Walkthrough
This walk through has not been fleshed out with the relevant astrophysical content yet (for example, whether a fit is good, what the different parameters mean, etc.), and so assumes some familarity with spectral fitting in general.
It is also not yet complete, nor a faithful illustration of everything SpectralFitting.jl can do. It serves to illustrate similarities and differences in syntax between SpectralFitting.jl and XSPEC.
This example walkthrough is the SpectralFitting.jl equivalent of the Walk through XSPEC from the XSPEC manual. We will use the same dataset, available for download from this link to the data files.
Overview
The first thing we want to do is load our datasets. Unlike in XSPEC, we have no requirement of being in the same directory as the data, or even that all of the response, ancillary, and spectral files be in the same place. For simplicity, we'll assume they are:
Be sure to set DATADIR
pointing to the directory where you keep the walkthrough data.

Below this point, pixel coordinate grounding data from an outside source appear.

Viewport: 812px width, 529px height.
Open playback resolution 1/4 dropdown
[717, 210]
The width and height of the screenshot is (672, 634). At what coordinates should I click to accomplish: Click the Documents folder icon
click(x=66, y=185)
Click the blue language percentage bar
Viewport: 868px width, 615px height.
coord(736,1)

using SpectralFitting, XSPECModels, Plots
DATADIR = "..."
spec1_path = joinpath(DATADIR, "s54405.pha")
data = OGIPDataset(spec1_path)
┌ SpectralDataset{SpectralFitting.OGIPData}:
│ . Object : 1E 1048-5937
│ . Observation ID : [no observation id]
│ . Exposure ID : [no exposure id]
│ SpectralData with 125 active channels:
│ . Chn. E (min/max) : (0.69357, 70.563)
│ . Masked channels : 0 / 125
│ . Model domain size : 129
│ . Domain (min/max) : (0.44347, 36.632)
│ Primary Spectrum:
│ Spectrum: EXOSAT[ME]
│ Units : counts s^-1
│ . Exposure time : 23580.0
│ . Channels : 125
│ . Data (min/max) : (-0.028499, 0.30515)
│ . Grouped : yes
│ . Bad channels : yes (40)
│ Response:
│ Response Matrix(125 x 128)channels:
│ . Chn. E (min/max) : (0.69357, 70.563)
│ . Domain E (min/max) : (0.44347, 36.632)
│ Background: nothing
│ Ancillary: nothing
└
This will print a little card about our data, which shows us what else SpectralFitting.jl loaded. We can see the Primary Spectrum
, the Response
, but that the Background
and Ancillary
response files are missing. That's to be expected, since we don't have those files in the dataset.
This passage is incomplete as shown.